The Nuggets have yearned for a shooting guard for a long time, and Smith’s vast range and taut athleticism are useful in themselves. Yet, cruelly, the city of Denver seems intent on rejecting this boon of talent that has landed on its snowy doorstep. On July 18, Rocky Mountain News columnist Dave Krieger dismissed Smith as yet another “shooting guard who is not a shooter,” and said that Smith’s lifetime shooting percentage “makes [former Nuggets offensive stumbler] Greg Buckner look like Ray Allen.” Krieger advised readers to “ignore the hype” and take Smith’s low trade value as a sign of worthlessness, not circumstantial devaluation.
To anyone familiar with J.R. Smith’s journey through basketball, these remarks come as something of a sour shock. Smith was selected 18th overall in the 2004 draft, after Atlanta’s Josh Smith and before Miami’s Dorell Wright. At the time, what distinguished J.R. from his fellow high schoolers was his shooting. Josh Smith and Wright were known primarily as raw athletes with limitless, if nebulous, potential. But J.R. Smith’s pro prospects had been cemented by his 3-point-happy performance in the McDonald’s All-American game; he was considered the quintessential scoring guard, one capable of stalking inside and outside with equal aplomb. Yes, there is some transition from high-school shooter to pro deadeye, and Smith’s on-paper percentages have waned at times. Still, if Josh Smith can overnight become a deep threat, certainly a man who came into the Association with this skill can round into form if given playing time.
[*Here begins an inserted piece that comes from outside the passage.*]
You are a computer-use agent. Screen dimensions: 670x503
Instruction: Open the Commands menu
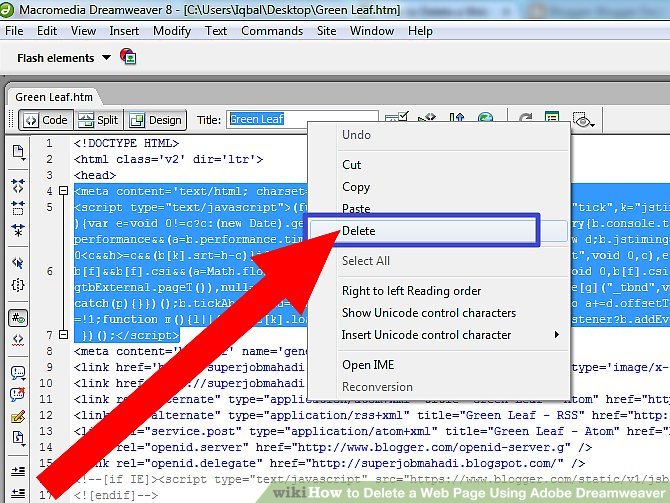coord(272,31)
It’s not hard to see why Krieger would mistakenly read Smith as a nonshooting shooting guard. This is a player who participated in a dunk contest, skipped college, fell out of favor with a successful coach, can “jump out of the gym,” and is best suited to scoring, not helping others. For many, Smith embodies everything that’s wrong with the NBA: he’s a walking pathology, the sort of player commissioner David Stern would love to make a coelacanth of. Why wouldn’t a columnist desperately seeking a shooter (not a scorer, or some combination of the two) come down hard on this fledgling performer, who has background strikes against him and streaky statistics? God forbid he should have actually seen Smith play and evaluated this 20-year-old on the direction he seemed capable of taking. Although it seems like ages ago, there was once such a thing as Jermaine O’Neal or Tracy McGrady taking several years and a new building to fully unlock their abilities.
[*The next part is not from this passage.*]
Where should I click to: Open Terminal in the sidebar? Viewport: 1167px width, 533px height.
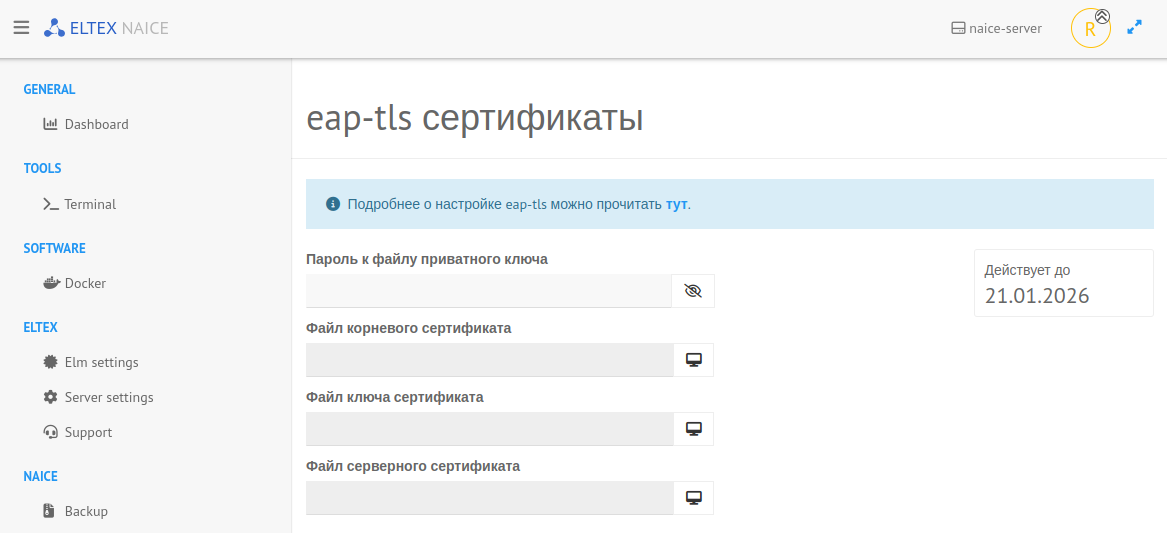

Two days before Krieger’s column dropped, and even preceding the hard rumors of the Denver trade, Smith enjoyed what was arguably his boldest exposure so far. Like many hip-hop-tinged NBAers, Smith has made some visits this summer to the Entertainer’s Basketball Classic, an annual streetball tourney held at Harlem’s supra-legendary Rucker Park. It’s not unusual to see All-Stars turn up there; in particular, the presence of New York die-hards like Ron Artest and Stephen Marbury has become as constant as the scenery. But that weekend, Smith unleashed a truly ruthless double-crossover tomahawk dunk that made a despined orphan of his hapless opponent. Fans stormed the court, and it took over 15 minutes for play to resume. ESPN featured the clip prominently, and by Monday J.R. was best-known for this single move and all it augured. No one knows for sure whether Krieger saw this footage, but the public’s reaction to it seems consistent with the subtext of his column.
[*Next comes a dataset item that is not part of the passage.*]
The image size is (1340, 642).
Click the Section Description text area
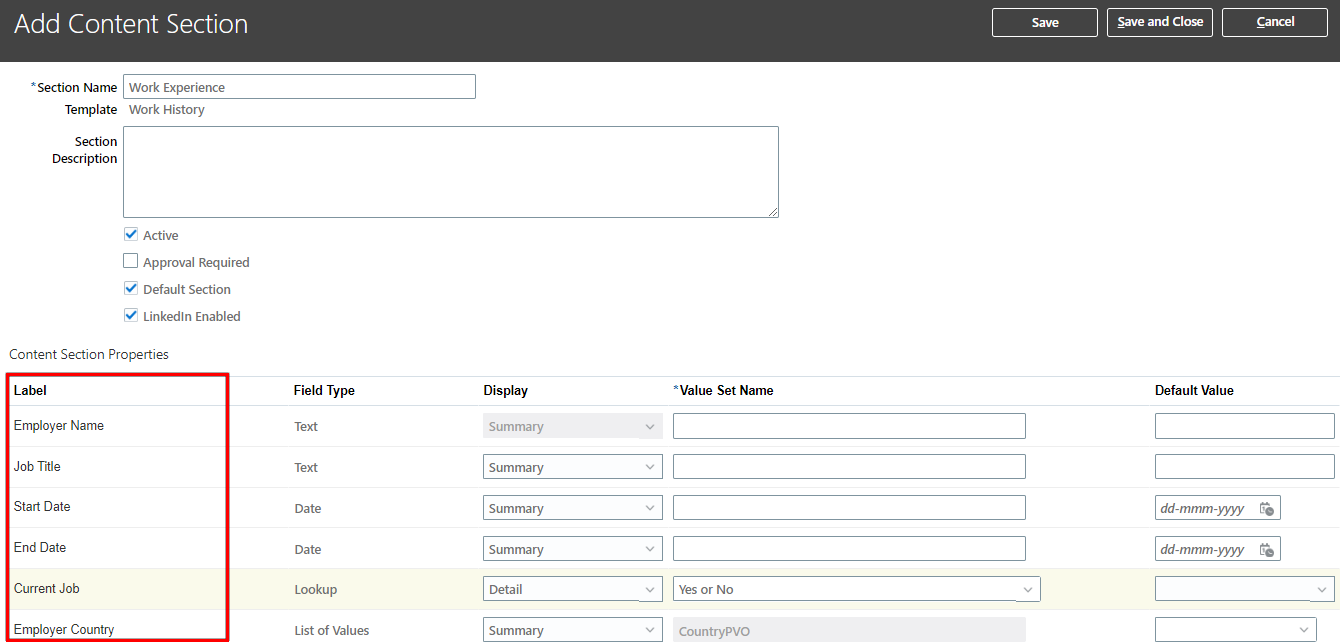click(x=450, y=170)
That J.R. Smith might not fit one man’s rigid interpretation of the shooting-guard position is hardly news. It says more about Krieger’s basketball politics than his attitude toward the player Denver has acquired. It isn’t inherently unjust to observe that Smith might have flaws; for starters, he lacks the kind of shattering midrange game that has made Kobe Bryant and Dwyane Wade the great guards they are. I fail to see, however, what Krieger and his faithful readership gain from inaccurately typecasting Smith. No, J.R. Smith will not make the All-Star team. And, yes, he might be possessed of some superficial traits known for their negative resonance. But fatalism that embraces clichés leaves little room for the surprises and variations that draw many to the National Basketball Association. Smith is not the known quantity Krieger knows himself to want. I myself would prefer to watch an individual unfurl within the parameters of time, chemistry, and influence.